By Philip Cross, July 19, 2023
A recent Wall Street Journal editorial suggested Canada should sit at the kiddies table in the NATO alliance instead of with the adults. This is because as a share of GDP our defence spending is seventh lowest among NATO’s 31 member nations. It’s also lowest among the G7, which prompted the Journal to question whether we are still willing to accept our responsibilities as a member of the G7. It concluded that if this country “doesn’t want to play that role, then the G-7 should consider a replacement.”
Wall Street Journal editorials have an impact. In January 1995 the paper’s editorialists drew global attention to our looming debt crisis by calling us “an honorary member of the Third World.” Their suggestion today that Canada could lose its G7 membership should therefore be taken seriously, especially since our inclusion in the group in 1976 owed less to our merits and more to U.S. concerns about left-wing European nations (France, Germany, Italy and pre-Thatcher Britain) having too much weight.

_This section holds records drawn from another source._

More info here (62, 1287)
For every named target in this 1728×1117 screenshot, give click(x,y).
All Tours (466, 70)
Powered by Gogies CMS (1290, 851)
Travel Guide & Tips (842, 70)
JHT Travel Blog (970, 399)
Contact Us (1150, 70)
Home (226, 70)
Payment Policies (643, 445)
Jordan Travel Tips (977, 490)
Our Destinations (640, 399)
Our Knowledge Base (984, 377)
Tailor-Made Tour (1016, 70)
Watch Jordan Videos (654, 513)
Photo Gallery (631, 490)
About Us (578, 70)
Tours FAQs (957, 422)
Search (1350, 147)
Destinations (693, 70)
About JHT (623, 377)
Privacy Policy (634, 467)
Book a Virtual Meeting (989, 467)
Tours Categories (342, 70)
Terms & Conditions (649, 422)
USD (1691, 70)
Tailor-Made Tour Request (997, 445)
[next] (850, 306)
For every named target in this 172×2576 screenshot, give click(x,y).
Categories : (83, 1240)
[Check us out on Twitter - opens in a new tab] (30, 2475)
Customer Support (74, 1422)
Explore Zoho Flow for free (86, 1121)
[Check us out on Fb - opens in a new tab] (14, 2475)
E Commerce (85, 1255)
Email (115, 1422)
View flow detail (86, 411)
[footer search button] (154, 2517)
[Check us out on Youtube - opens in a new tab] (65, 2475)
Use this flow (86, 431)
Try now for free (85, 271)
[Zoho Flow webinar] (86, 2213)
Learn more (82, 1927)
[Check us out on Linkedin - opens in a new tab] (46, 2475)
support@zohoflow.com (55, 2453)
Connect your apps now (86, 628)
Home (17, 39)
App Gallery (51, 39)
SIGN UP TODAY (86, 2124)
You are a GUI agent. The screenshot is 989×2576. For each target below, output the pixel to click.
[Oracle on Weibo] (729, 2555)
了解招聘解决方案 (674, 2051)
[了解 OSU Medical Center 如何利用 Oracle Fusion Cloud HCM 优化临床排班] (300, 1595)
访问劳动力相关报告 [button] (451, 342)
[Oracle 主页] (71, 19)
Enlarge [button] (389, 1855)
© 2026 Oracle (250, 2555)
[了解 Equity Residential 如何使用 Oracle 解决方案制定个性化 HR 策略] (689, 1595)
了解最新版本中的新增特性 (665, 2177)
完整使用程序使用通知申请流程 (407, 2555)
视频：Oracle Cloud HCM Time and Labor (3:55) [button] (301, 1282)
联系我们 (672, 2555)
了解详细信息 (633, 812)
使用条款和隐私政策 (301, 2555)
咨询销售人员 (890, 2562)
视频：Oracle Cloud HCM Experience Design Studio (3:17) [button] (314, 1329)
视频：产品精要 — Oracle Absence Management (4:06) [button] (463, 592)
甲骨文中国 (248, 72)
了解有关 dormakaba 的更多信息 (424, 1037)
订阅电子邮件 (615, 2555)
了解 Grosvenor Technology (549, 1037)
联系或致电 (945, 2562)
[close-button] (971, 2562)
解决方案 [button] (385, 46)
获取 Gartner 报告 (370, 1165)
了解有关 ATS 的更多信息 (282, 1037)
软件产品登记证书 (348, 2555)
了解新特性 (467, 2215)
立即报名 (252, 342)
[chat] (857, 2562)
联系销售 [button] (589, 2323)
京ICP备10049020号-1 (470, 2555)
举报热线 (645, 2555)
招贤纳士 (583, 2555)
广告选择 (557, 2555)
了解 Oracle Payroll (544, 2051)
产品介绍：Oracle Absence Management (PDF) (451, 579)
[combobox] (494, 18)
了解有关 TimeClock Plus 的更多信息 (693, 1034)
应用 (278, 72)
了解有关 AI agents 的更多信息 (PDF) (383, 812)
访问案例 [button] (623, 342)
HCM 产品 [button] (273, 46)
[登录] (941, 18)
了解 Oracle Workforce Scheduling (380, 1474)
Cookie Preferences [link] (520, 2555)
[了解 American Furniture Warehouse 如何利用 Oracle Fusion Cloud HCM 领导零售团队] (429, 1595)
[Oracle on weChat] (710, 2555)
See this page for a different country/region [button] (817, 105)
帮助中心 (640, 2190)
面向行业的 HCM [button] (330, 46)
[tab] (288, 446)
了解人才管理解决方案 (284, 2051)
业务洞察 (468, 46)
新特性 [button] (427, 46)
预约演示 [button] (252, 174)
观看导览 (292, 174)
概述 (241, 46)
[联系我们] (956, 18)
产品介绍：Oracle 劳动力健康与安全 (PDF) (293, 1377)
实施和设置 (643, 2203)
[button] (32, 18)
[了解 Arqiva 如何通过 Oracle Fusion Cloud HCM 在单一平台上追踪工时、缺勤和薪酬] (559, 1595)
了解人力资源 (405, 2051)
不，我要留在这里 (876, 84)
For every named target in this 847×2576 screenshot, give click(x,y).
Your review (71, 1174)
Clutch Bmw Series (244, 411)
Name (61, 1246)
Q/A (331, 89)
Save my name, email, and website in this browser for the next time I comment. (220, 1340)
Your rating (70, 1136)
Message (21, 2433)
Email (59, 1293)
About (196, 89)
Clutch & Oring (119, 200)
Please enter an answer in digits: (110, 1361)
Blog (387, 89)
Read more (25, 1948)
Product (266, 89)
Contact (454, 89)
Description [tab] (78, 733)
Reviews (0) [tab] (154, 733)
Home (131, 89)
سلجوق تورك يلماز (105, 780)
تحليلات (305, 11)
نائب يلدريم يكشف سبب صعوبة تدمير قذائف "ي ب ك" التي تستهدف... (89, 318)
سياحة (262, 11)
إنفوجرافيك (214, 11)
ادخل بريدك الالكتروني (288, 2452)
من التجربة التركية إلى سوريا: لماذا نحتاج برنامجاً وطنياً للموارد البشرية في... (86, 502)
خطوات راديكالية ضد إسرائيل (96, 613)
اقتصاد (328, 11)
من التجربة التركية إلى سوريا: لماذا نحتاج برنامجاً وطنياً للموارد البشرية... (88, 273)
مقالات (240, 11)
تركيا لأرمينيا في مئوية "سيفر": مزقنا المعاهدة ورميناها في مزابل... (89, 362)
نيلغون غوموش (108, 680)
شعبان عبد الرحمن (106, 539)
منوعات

Great nations, institutions and people achieve greatness by aspiring to it. Max Mason, president of the University of Chicago, said in 1929 the institution “must be outstanding or nothing. There is no reason for its existence as just another university.” Chicago met that challenge, since garnering the most Nobel Prizes in economics of any institution. For a nation to be great, however, aspiration must extend beyond its leaders. President Kennedy, when touring NASA headquarters early in the 1960s, asked a cleaner why he was there. The worker replied, “Mr. President, I’m here to put a man on the moon.”